▶ AUFGABE A
Gib alles aus den Datensätzen von der Zeile mit "You are a GUI" bis einschließlich der Zeile mit "(x=103, y=13)" als JSON-Liste von Zeichenketten aus, eine pro Zeile und ohne Leerzeilen.

Jau Bäume oder so stören nicht mehr, dafür sind wir gestern auf was anderes getroffen, was im Weg war. 

2 von uns sind das letzte Stück noch runter gekommen, den anderen beiden haben sich 3 Mädels in Weg gestellt. Den freundlich gemeinten Hinweis, dass wir dort doch nicht runterfahren könnten, wenn sie da stehn, entgegnete eine nur: "Das sollt ihr ja auch nicht, das ist unser Wald hier", wobei sie ganz lässig den Zigaretten-Stummel ins Gehölz schnipste (was hät ich dafür gegeben, wenn sie damit *ihren* Wald entzündet hätte ). 

Naja wie dem auch sei, ich fands amüsant. Die kamen wohl von der kleinen Hütte, die rechts von dem letzten Teil steht, wobei mir die gestern auch das erste mal aufgefallen ist. Wahrscheinlich gehört die Hütte dem Pächter und die Mädels wiederum dem Pächter usw. oder sie haben einfach nen bisschen Forstpolizei gespielt.

▶ QUELLMATERIAL
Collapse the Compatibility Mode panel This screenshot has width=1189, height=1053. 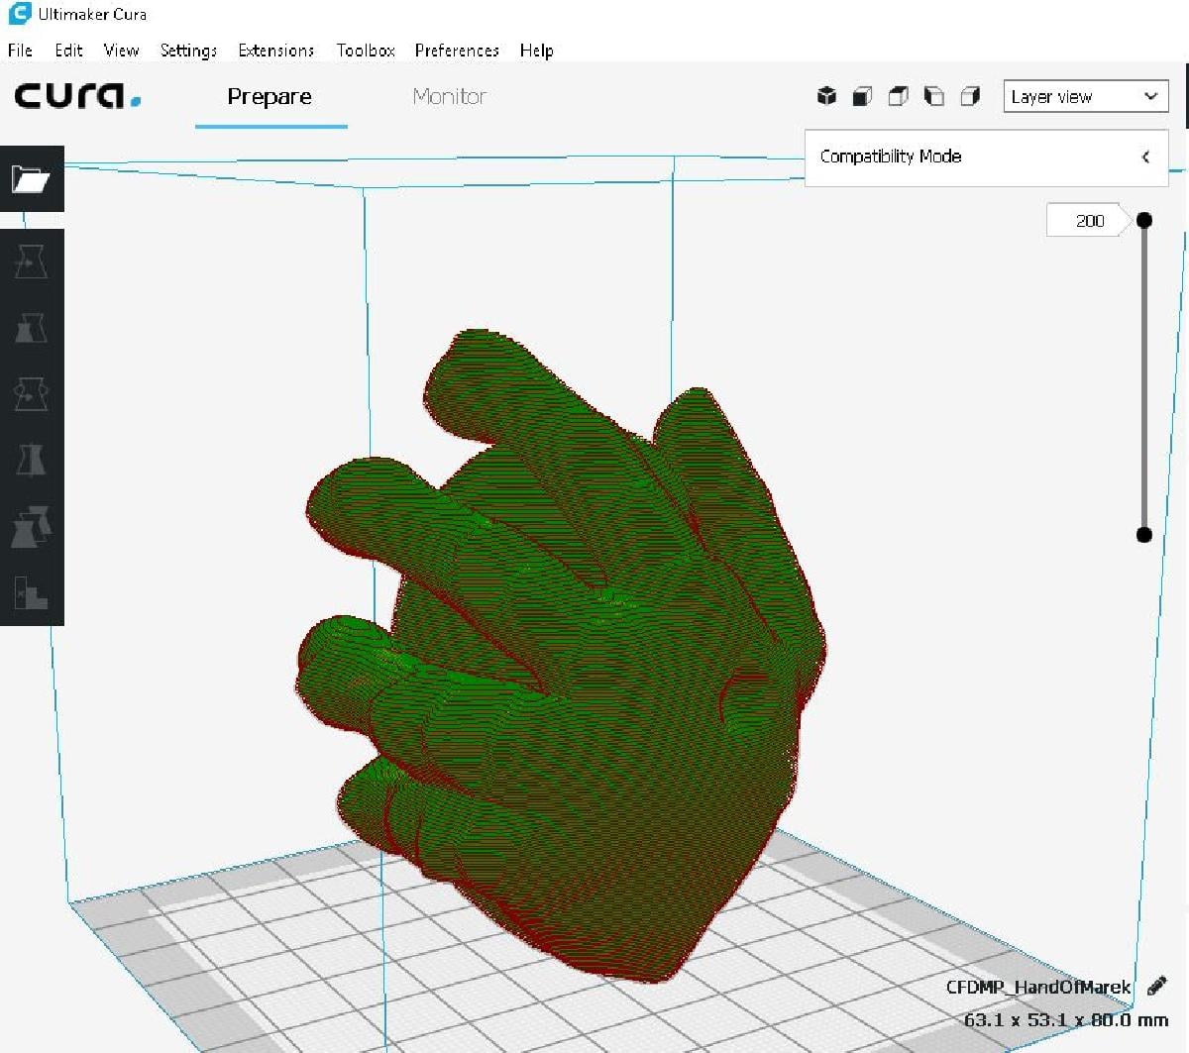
...
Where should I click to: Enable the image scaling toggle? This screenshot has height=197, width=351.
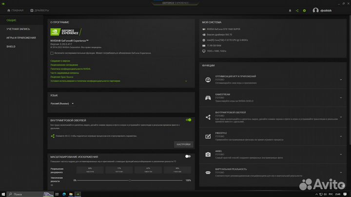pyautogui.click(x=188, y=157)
...
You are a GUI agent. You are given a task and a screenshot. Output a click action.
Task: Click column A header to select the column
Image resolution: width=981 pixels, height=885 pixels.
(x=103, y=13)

▶ AUFGABE B
Was machte laut Textauszug eines der Mädchen mit ihrem Zigarettenstummel?

▶ ENDGÜLTIGE ANTWORT A
[
  "You are a GUI agent. You are given a task and a screenshot. Output a click action.",
  "Task: Click column A header to select the column",
  "Image resolution: width=981 pixels, height=885 pixels.",
  "(x=103, y=13)"
]

▶ ENDGÜLTIGE ANTWORT B
Sie schnipste ihn ganz lässig ins Gehölz.